Ciguatera fish poisoning underreported in Florida
30 June 2015 • Author(s): Victoria White
A new study has found that the number of people in Florida who are sickened by a rare, dangerous food-borne toxin, ciguatera, has been underreported.
The analysis by researchers at the University of Florida’s Emerging Pathogens Institute and the Florida Department of Health found Florida’s annual incidence of poisoning with ciguatera – which causes severe nausea, vomiting and, occasionally, neurological symptoms – is estimated at about 5.6 cases per 100,000 people. That is far more than the previous estimate of 0.2 cases per 100,000, derived from reports physicians submit to the Department of Health. This level of underreporting is consistent with that reported for other food-borne pathogens.
“The rate of illness was found to be higher than previously estimated. Areas around Miami and in the Florida Keys are particularly affected,” said Elizabeth Radke, PhD, the lead author of the study.
Ciguatera poisoning is the most common form of fish-related food poisoning in the world. The toxin is found in a type of algae that grow on coral reefs in warm tropical and subtropical ocean waters. The risk is highest in fish from the Caribbean Sea and the Pacific and Indian Oceans. As many as 3% of travellers to these areas get ciguatera. It is initially transmitted to small fish that feed on reef vegetation. They then pass it along to larger fish, like barracuda and grouper that prey on them.
Ciguatera poisoning can lead to symptoms that endure for months or even years
People who eat contaminated fish and ingest the toxin can experience symptoms of severe nausea and vomiting within one to three hours. But in some instances it can lead to pain and tingling in the hands or feet and joint and muscle pain. These symptoms can endure for months or even years.
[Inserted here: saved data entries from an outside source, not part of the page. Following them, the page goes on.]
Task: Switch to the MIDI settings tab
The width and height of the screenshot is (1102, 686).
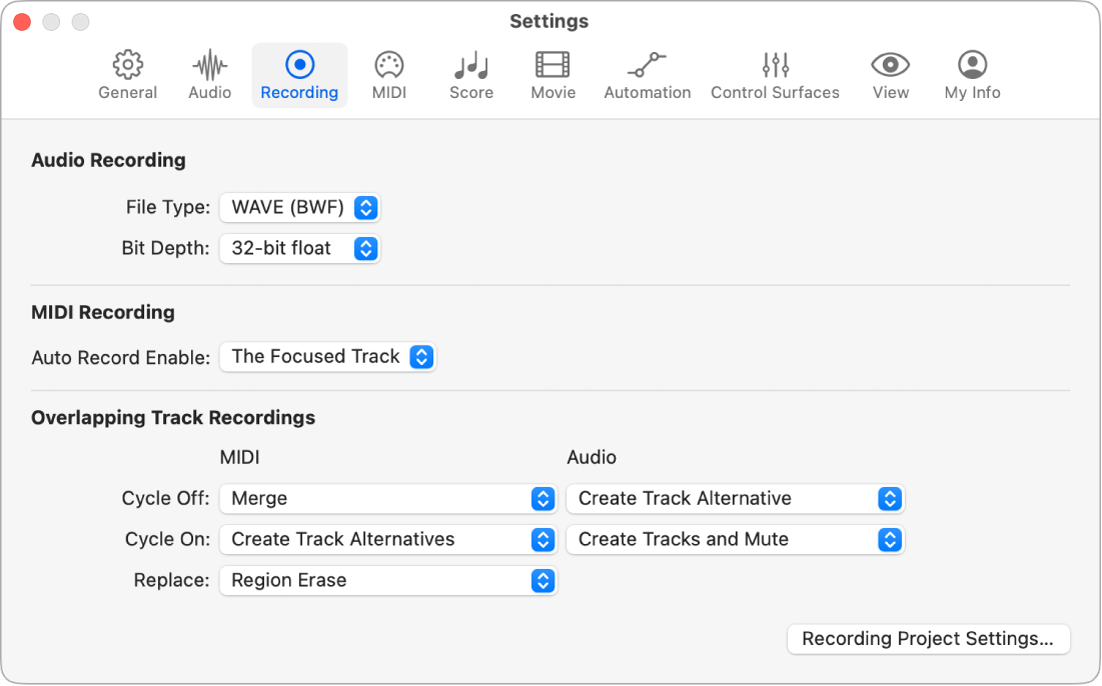Action: pos(388,74)
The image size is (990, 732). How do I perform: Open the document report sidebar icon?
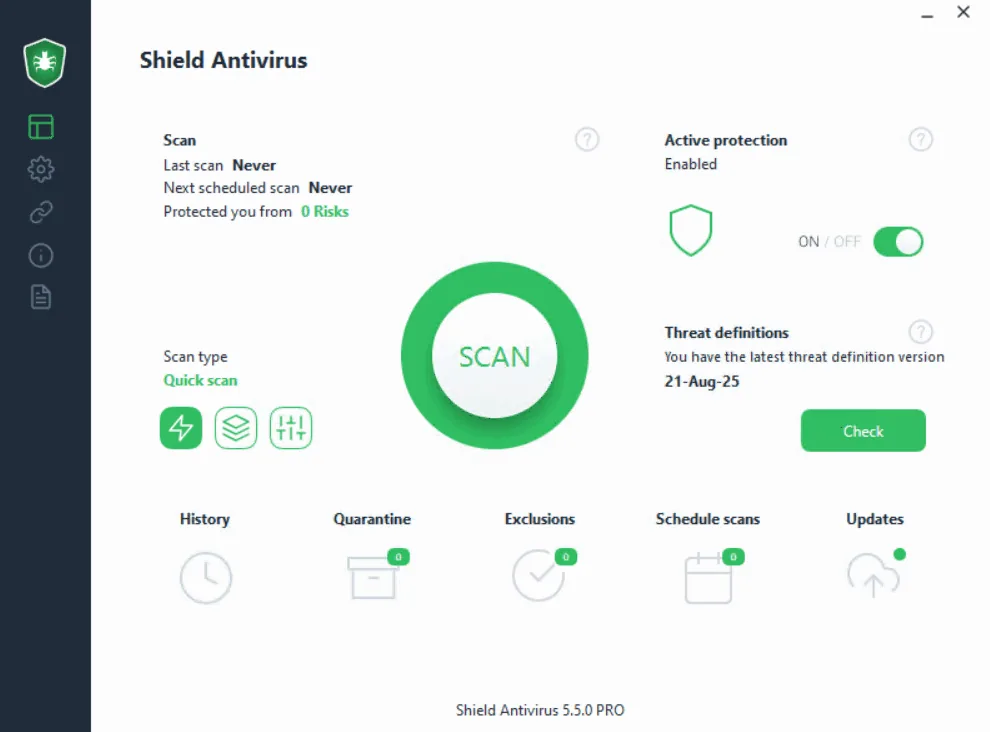[41, 297]
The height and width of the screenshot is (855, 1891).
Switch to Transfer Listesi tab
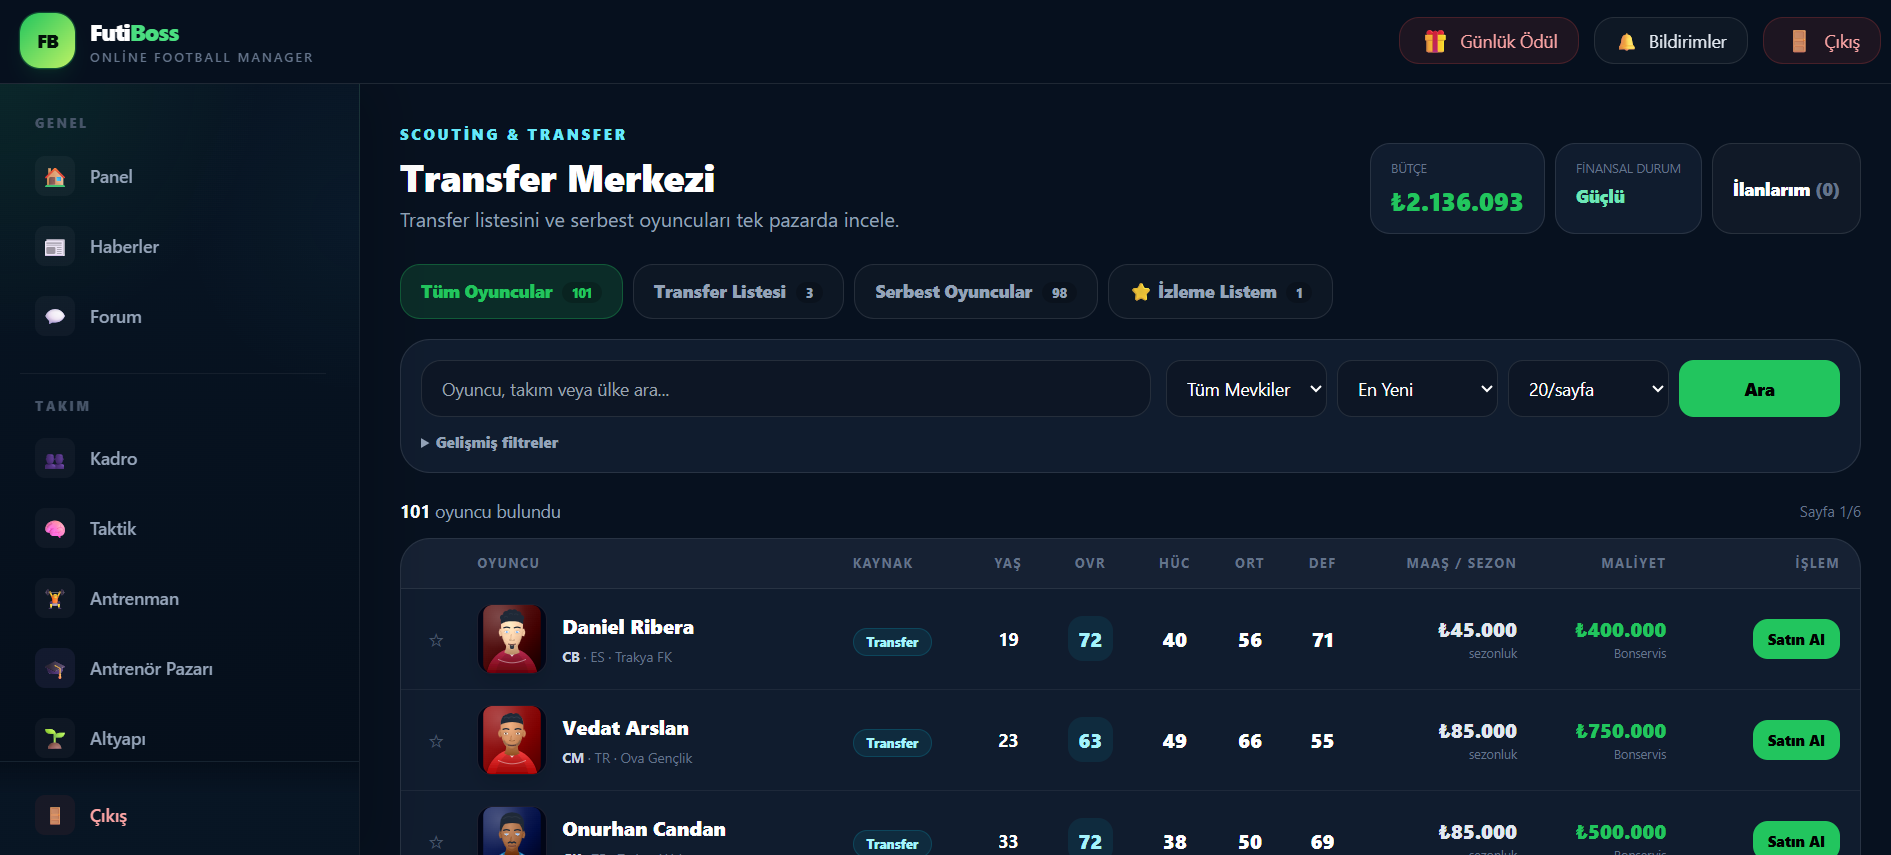[738, 292]
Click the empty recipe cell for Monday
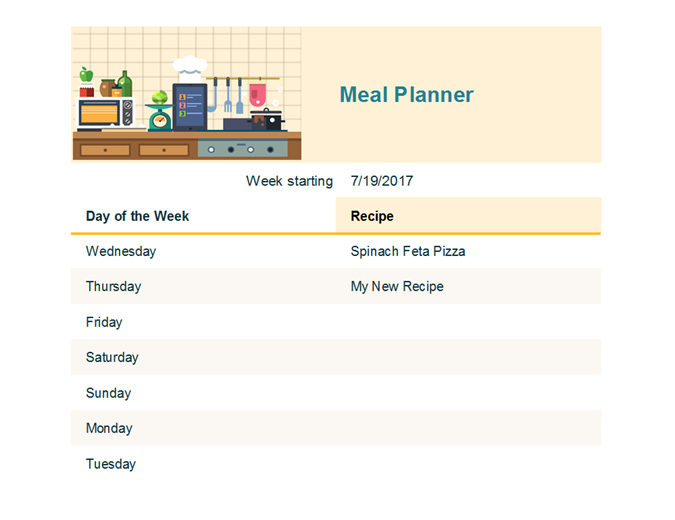The height and width of the screenshot is (520, 675). 468,428
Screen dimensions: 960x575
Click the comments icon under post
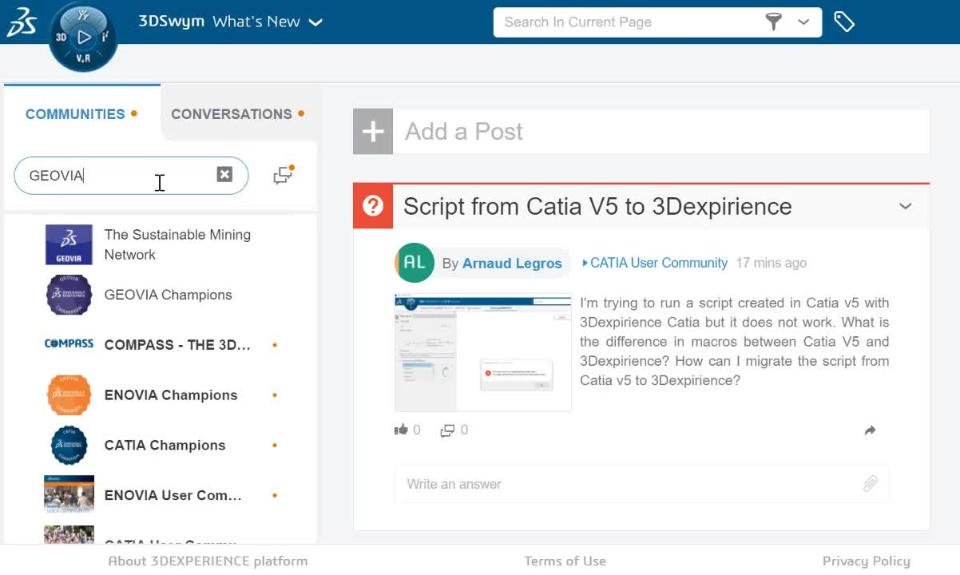tap(448, 430)
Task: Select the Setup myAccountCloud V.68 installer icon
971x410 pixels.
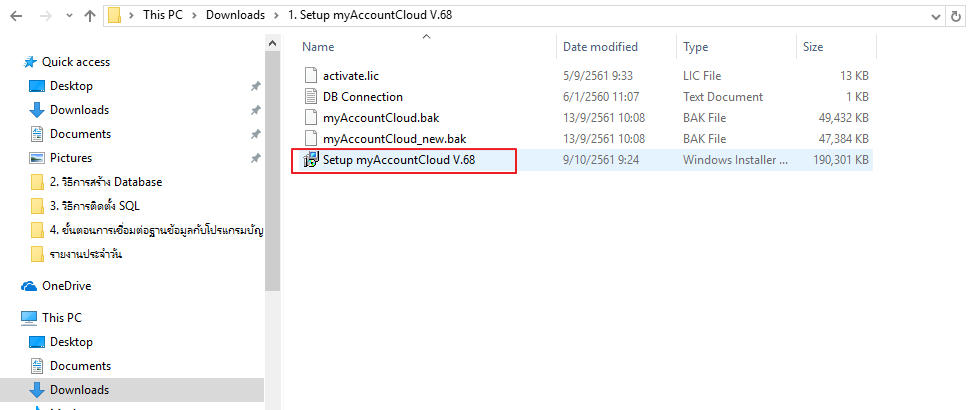Action: pos(310,160)
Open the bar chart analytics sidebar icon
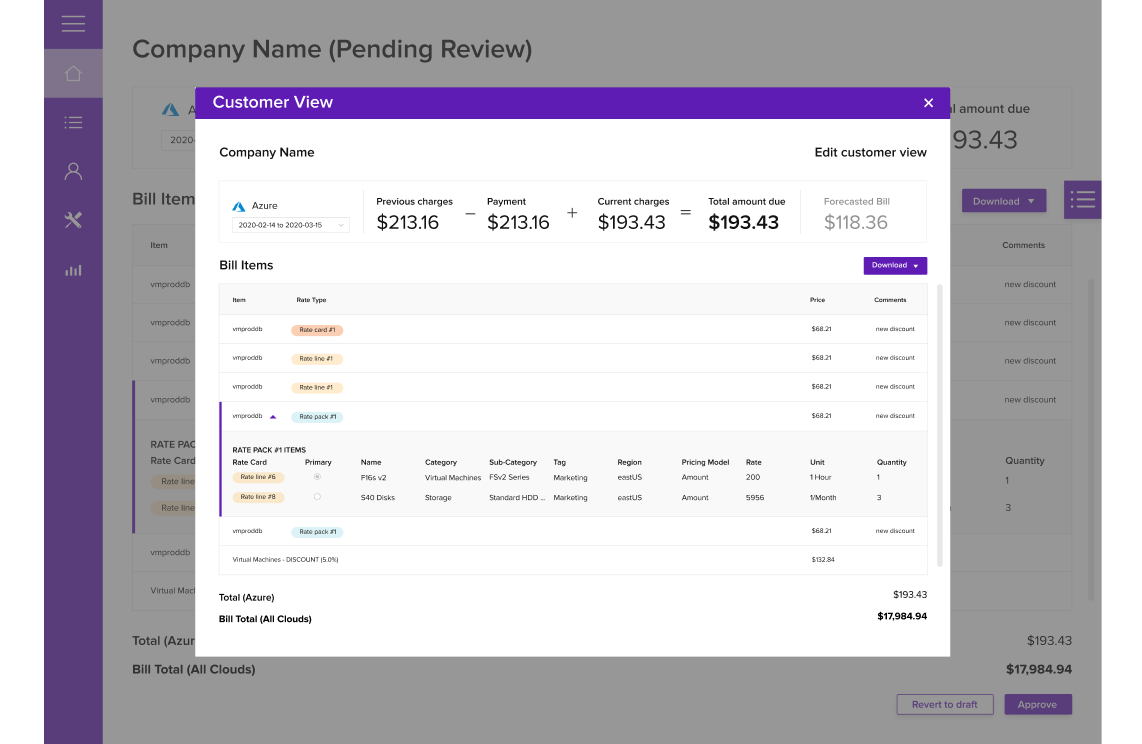This screenshot has width=1142, height=744. click(73, 269)
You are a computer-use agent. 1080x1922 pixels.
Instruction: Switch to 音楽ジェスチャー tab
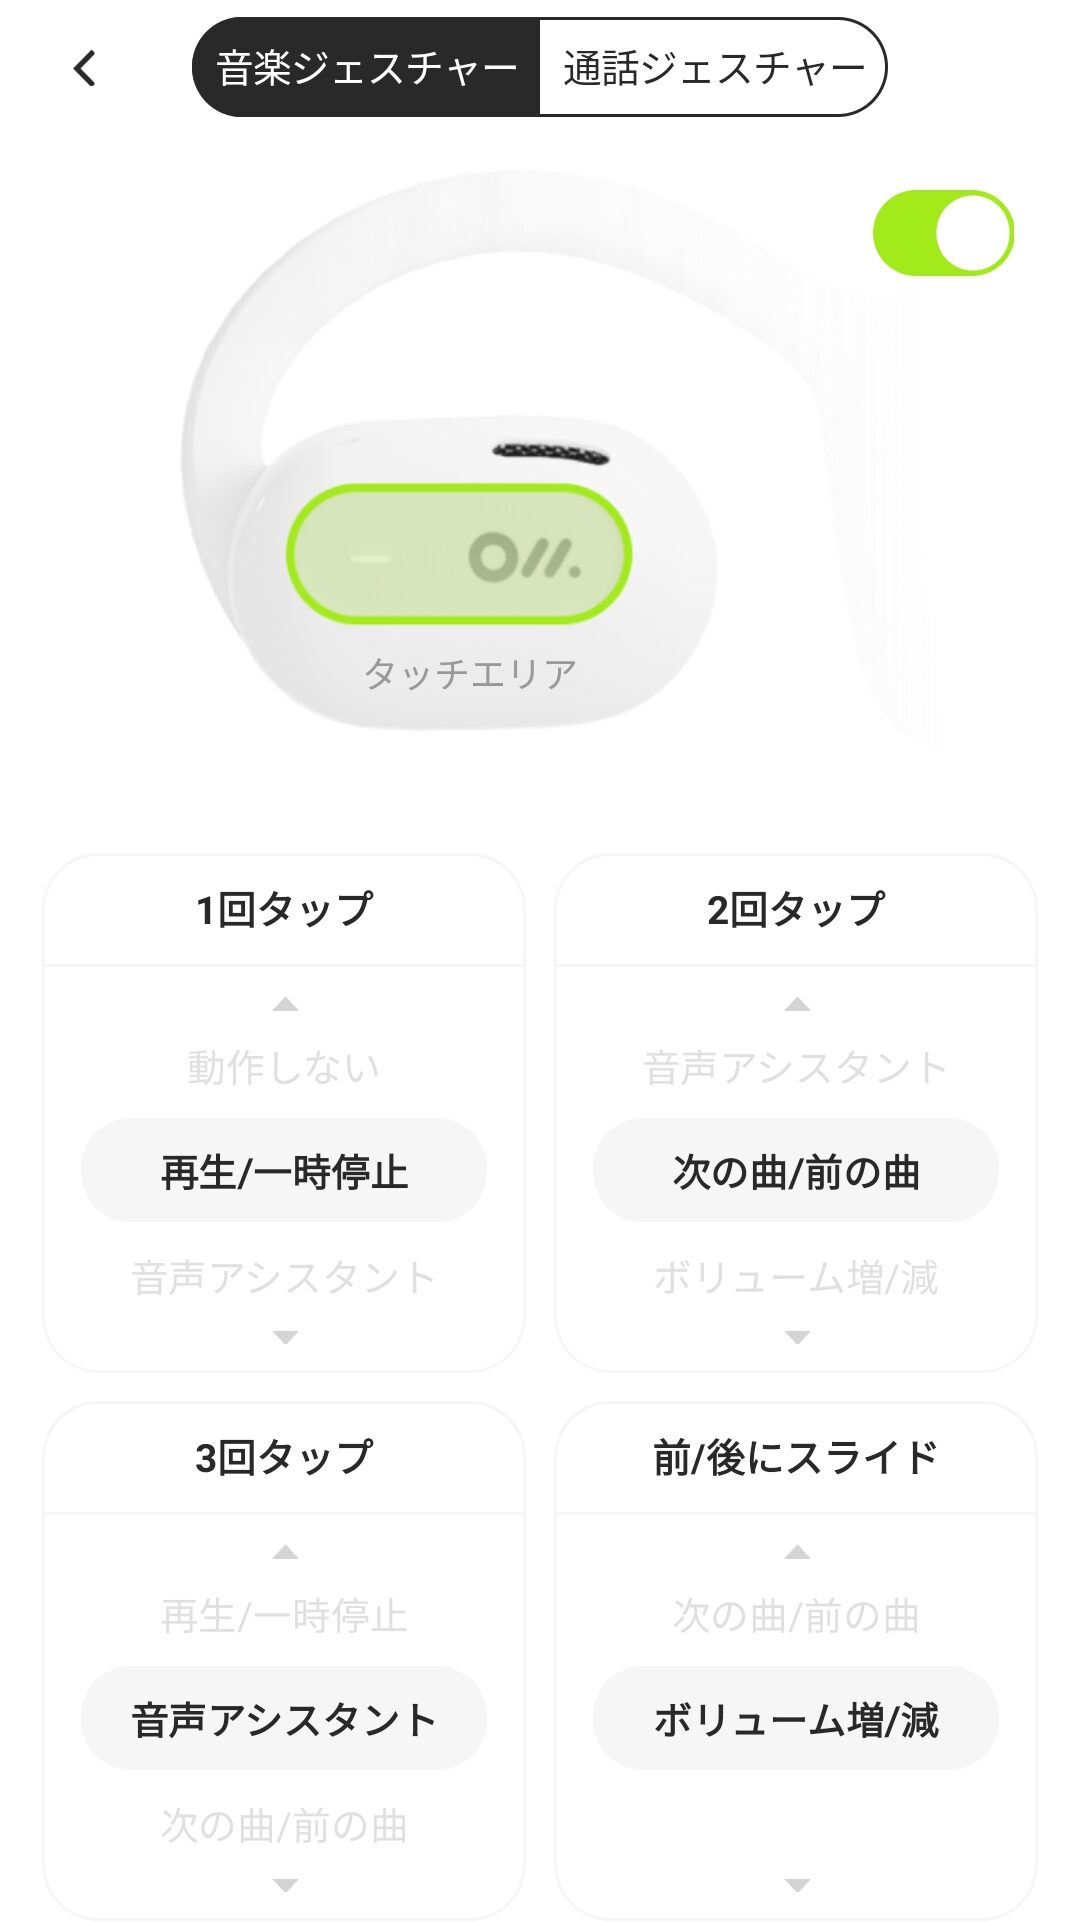tap(366, 68)
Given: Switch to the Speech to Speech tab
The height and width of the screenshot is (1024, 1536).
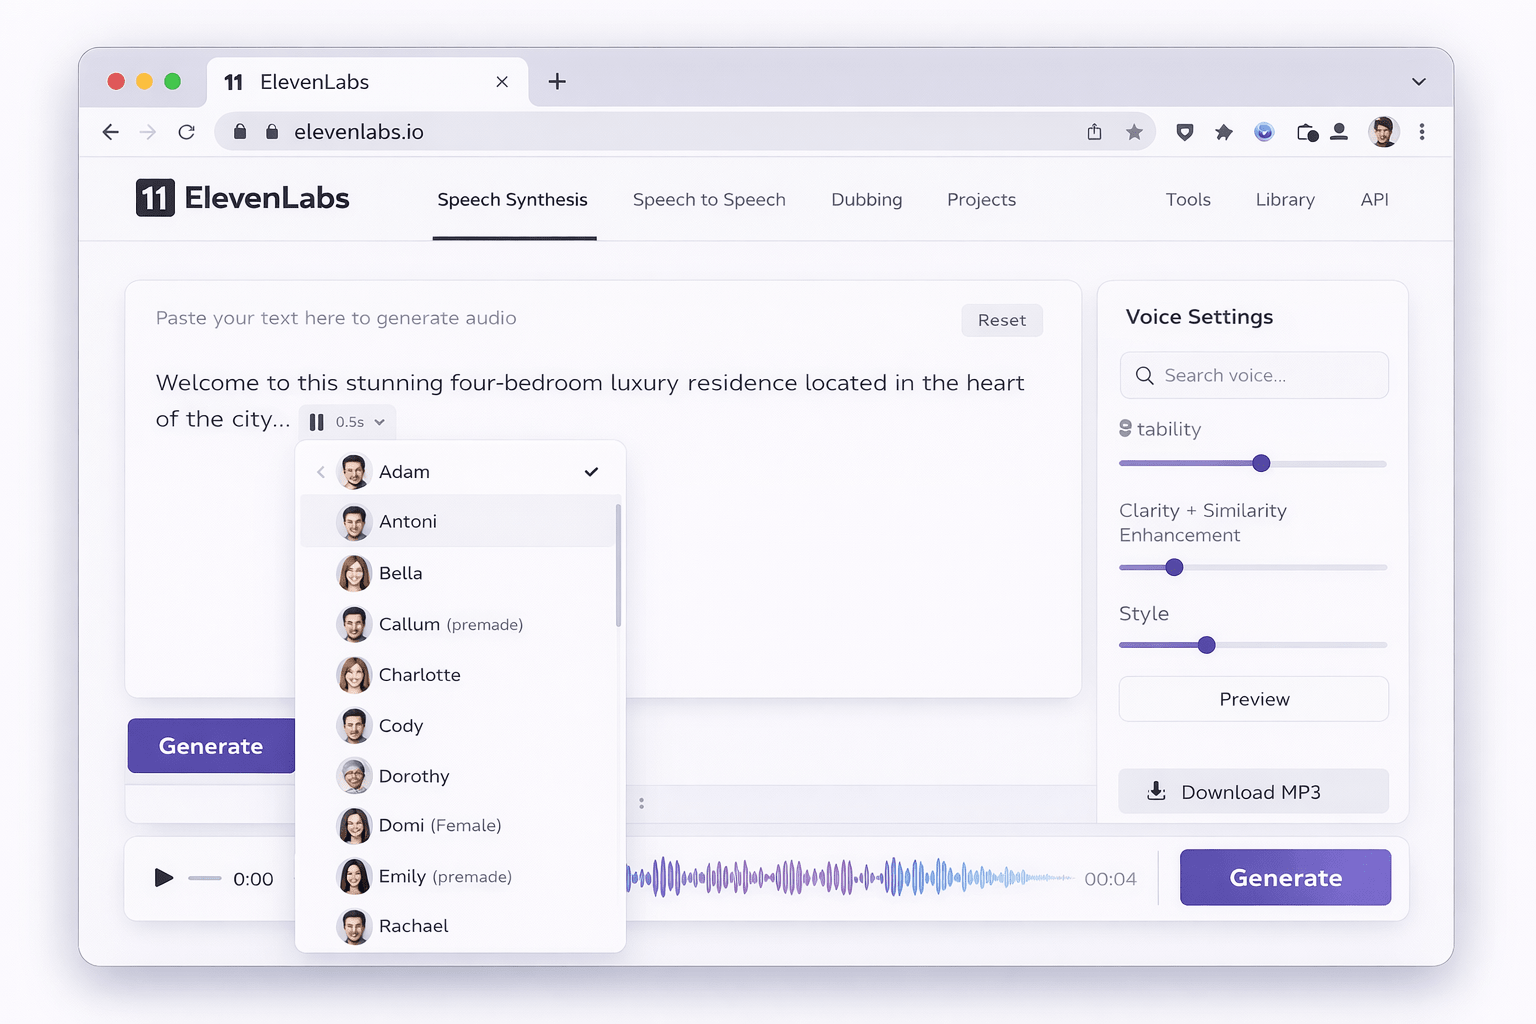Looking at the screenshot, I should pos(709,199).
Some patients report a reversal of hot/cold sensations, with cold surfaces feeling hot and vice versa.
Ciguatera is an especially resilient form of food poisoning as neither cooking fish nor freezing them can destroy it. There is no test to detect ciguatera poisoning in people and no smell or discoloration in fish tissue to signal its presence.
The upward revision of estimated Florida illnesses was based on a survey of thousands of recreational saltwater anglers across the state, which revealed a large number of self-identified cases that had not been reported to the Department of Health. The scientists attributed the lower estimates derived from public health records to the fact that many people who get the disease do not see a physician and many physicians who treat the patients poisoned by ciguatera either do not report it to health authorities or do not recognise it as an ailment distinct from other food-borne illnesses or common stomach viruses. The Florida Department of Health plans to increase awareness of ciguatera and the reporting requirements among physicians in coastal counties.
Radke said that while the study concludes ciguatera poisoning is more common in Florida than previously believed, researchers found no evidence that poisonings are on the rise.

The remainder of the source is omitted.